On this Earth Day 2021, it seems like a good time to take a look at the rising popularity of mushrooms as a focal point of sustainability initiatives. Mushrooms and mycelium, the vegetative branching filaments (akin to a root system) of a fungus, are viable not only as eco-friendly food ingredients but as materials to replace leather or plastic in non-foods products.
Mushrooms are an appealing alternative because they can be grown with less water and energy than other crops and can thrive in a substrate made of upcycled chicken litter, cotton hulls, corn cobs, sawdust, and other agricultural waste. They can be raised on a small footprint and they give off a low level of carbon dioxide compared to other agricultural specialties. They are biodegradable and adaptable for use in a wide variety of products.
Categories where mushrooms have been making a splash of late, including some examples involving licensed properties, include:
- Apparel, accessories, and footwear. Several fashion designers, including Stella McCartney, Kering, Adidas, Gucci, and lululemon, have joined a consortium backing a mycelium-based material called Mylo, marketed by Bolt Threads. McCartney’s first items, which she plans to integrate into future collections, were a bustier top and a pair of trousers introduced last month. Meanwhile, Adidas launched a version of its Stan Smith shoes just a couple of days ago. Hermès paired with another leading company in this space, MycoWorks, to create a version of its Victoria Bag made of MycoWorks’ mycelium fabric, Sylvania. And an Indonesian label, BRODO, debuted sneakers, sandals, watch straps, wallets, and luggage tags made of MYCL’s Mylea “leather.”
- Food and beverages. Mushrooms make a good substitute for a range of foods, including meat-based examples. Not only are they eco-friendly, but they are classified as a “superfood” that is rich in protein, fiber, and antioxidants and low in calories. Potential benefits include supporting brain health, reducing stress, raising energy levels, improving sleep, decreasing inflammation, enhancing bone health, increasing immunity, lowering blood pressure, and assisting in weight management, among others. Mushroom jerky, chips, burgers, coffee, tea, and beer are all seeing product introductions proliferate and sales rise.

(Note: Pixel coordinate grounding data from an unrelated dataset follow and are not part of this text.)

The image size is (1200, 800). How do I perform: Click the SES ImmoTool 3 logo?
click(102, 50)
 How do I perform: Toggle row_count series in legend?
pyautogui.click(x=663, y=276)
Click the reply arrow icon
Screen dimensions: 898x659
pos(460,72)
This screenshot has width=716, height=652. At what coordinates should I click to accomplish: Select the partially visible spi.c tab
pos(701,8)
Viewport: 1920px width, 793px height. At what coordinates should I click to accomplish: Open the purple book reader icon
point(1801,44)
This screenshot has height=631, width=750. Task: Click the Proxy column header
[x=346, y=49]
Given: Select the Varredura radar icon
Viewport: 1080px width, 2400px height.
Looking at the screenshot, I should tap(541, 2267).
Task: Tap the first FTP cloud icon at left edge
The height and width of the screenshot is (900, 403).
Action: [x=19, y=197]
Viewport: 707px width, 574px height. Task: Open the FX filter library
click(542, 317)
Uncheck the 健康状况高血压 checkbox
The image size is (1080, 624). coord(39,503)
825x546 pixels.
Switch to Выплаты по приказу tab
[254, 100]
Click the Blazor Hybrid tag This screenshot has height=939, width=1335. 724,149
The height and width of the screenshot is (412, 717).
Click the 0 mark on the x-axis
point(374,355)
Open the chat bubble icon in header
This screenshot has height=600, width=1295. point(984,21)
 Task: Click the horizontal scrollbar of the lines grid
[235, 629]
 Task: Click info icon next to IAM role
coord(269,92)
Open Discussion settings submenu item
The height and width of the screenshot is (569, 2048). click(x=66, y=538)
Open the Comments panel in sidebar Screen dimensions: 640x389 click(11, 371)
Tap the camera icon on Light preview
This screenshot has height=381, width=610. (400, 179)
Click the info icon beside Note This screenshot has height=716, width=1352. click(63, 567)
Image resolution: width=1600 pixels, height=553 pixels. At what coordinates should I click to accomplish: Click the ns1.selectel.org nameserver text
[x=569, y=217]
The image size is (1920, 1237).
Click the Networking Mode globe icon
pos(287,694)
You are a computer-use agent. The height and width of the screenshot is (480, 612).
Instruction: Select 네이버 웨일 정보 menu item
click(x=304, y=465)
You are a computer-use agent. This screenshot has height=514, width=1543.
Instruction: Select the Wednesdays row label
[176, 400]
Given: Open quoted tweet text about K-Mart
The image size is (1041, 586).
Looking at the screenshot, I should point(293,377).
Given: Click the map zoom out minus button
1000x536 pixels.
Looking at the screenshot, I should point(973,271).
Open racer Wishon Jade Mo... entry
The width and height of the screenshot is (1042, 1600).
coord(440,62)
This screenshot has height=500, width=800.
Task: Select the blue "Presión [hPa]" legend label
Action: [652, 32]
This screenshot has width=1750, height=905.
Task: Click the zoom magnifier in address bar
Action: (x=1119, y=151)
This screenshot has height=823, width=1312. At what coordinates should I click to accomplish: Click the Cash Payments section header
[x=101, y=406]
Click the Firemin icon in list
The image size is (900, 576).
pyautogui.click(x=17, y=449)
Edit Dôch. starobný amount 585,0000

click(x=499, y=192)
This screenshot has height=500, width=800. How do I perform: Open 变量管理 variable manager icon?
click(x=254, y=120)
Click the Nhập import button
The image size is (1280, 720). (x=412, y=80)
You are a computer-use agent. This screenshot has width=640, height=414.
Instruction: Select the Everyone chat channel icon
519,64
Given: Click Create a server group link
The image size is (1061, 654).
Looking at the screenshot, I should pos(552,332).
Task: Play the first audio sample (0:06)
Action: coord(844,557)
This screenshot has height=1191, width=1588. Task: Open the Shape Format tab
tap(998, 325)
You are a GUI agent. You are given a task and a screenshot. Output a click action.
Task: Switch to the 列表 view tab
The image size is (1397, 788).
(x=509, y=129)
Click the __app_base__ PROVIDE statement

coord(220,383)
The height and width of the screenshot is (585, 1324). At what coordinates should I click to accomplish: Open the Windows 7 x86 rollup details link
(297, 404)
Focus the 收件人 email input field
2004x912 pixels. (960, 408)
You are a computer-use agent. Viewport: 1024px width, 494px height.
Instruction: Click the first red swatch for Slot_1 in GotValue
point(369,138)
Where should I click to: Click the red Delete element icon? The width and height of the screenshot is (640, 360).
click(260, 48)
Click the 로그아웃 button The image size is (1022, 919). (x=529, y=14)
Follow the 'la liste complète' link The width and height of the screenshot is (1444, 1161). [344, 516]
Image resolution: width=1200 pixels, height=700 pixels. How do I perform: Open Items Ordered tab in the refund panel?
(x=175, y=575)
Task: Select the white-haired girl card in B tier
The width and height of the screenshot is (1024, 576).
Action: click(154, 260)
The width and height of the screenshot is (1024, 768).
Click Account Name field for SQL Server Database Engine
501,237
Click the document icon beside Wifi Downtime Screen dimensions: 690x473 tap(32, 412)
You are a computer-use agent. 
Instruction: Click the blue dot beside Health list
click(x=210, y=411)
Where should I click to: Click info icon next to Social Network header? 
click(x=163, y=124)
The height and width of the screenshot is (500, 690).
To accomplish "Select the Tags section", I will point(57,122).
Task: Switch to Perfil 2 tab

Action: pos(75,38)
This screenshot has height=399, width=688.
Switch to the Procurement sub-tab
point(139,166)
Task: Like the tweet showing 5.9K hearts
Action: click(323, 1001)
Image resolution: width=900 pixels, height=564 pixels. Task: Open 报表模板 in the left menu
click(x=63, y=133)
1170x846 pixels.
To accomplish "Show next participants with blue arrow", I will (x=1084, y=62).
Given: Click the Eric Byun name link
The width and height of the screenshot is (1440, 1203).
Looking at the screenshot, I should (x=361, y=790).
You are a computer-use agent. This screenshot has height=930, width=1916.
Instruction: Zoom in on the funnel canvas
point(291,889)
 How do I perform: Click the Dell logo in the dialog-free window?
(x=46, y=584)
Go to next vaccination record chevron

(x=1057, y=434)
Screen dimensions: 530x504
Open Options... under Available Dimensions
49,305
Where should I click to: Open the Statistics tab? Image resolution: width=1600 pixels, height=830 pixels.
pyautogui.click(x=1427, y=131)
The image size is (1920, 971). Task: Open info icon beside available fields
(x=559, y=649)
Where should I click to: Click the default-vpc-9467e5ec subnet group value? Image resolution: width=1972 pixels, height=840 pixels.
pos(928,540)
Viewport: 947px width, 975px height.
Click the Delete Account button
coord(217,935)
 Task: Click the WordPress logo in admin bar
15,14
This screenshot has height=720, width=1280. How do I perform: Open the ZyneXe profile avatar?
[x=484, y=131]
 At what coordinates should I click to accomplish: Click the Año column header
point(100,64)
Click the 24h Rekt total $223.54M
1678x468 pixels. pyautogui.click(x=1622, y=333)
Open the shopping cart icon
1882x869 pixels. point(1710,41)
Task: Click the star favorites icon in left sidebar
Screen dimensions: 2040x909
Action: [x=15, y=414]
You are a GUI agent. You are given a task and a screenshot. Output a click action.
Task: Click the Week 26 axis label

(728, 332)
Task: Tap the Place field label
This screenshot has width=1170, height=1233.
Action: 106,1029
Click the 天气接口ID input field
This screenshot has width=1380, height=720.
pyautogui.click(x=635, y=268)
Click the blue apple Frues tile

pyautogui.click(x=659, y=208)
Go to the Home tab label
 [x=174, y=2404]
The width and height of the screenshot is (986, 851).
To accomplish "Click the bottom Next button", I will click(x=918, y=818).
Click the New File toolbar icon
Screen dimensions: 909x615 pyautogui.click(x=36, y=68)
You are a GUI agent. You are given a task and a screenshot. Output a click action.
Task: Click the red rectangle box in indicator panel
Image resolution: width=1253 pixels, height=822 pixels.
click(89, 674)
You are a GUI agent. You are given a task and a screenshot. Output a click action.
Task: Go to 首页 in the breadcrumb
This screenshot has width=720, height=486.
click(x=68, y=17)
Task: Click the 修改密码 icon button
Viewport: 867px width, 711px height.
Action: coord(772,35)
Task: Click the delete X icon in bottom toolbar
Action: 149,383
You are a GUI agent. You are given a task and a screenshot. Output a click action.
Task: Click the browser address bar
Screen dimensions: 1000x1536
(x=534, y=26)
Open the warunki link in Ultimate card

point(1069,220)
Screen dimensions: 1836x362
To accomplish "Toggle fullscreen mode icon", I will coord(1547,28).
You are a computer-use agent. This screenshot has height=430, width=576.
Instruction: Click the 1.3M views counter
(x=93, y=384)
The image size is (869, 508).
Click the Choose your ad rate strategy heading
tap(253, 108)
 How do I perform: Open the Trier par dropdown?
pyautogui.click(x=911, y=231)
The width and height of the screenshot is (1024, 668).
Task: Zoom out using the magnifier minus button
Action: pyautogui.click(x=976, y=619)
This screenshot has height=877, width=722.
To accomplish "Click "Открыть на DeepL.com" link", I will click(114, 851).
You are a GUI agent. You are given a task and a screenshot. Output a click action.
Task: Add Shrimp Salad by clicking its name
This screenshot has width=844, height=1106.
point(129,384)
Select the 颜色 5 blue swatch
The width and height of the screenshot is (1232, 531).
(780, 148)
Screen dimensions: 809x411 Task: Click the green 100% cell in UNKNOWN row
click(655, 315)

- Health and beauty products. While mushrooms’ eco-friendliness is an advantage in this category, most of the emphasis is on the wellness benefits. Mushrooms are a staple of Eastern medicine, and functional mushroom-based wellness items, both topical and ingestible, have been expanding rapidly in the West of late. This is due to the health and medicinal properties mentioned above, with different varieties of mushrooms offering different health benefits. Mushroom-based powders, supplements, tinctures, and lotions are all expanding their availability. In skin care, specialty companies such as Origins, Tony Moly, and Volition are offering products ranging from serums and lotions to moisturizers and sleep masks. Streetwear label Brain Dead partnered with Maak Lab on mushroom-based Shroom Cola, a line of soap, fragrances, and sanitizer.
- Psychedelics. Psychedelic mushrooms are illegal in the U.S., but many experts expect that to change. The FDA has granted breakthrough therapy status to psilocybin, a psychedelic compound found in many fungi. Oregon decriminalized psilocybin mushrooms in 2020 and some other states are considering doing the same, while cities such as Denver and Oakland have also decriminalized the use of the compound. The Bob Marley estate recently signed a deal with Silo Wellness to create a global brand of functional and psychedelic mushroom-based products consisting of micro-dosing items—a nasal spray is one of the first in development—as well as associated devices and promotional merchandise.
- Home goods and building materials. Biohm has created mycelium insulation panels. Italian interior design firm Mogu has sold flooring and acoustic tiles. A company called bioMASON paired with mycelium product developer Ecovative for a line of furniture pieces that mimic the look of traditional materials such as wood and marble. A number of furniture and interior designers have experimented with mushroom-based items such as lampshades, wine coolers, planters, chairs, and other home goods.
- Packaging. Mycelium can be used to produce Styrofoam-like packaging that is appropriate for food, beauty products, and many other items, large and small. When the zero-waste and formerly direct-to-consumer brand Loli Beauty launched in Ulta Beauty stores, it put its products in mushroom-based trays, with a hemp-fiber wrapping. Companies such as Ecovative Design produce mycelium packaging, and marketers including Dell and Ikea have pledged to use mushroom-based packaging materials.
In addition to serving as a sustainable ingredient or material, mushrooms have also been on the rise as design elements, often associated with the Cottagecore trend embraced by Gen Z consumers. Sculptural products include 1970s-style Murano mushroom lamps, dishes (for butter, candy, and jewelry), footstools, salt and pepper shakers, and the like. Printed fabric and paper products featuring mushroom-themed surface designs range from dresses to throw pillows. Among the many companies involved in licensing that have latched onto this trend are Gucci, with its mushroom-patterned leggings, and Supreme, with its mushroom-shaped FLOS Bellhop lamp.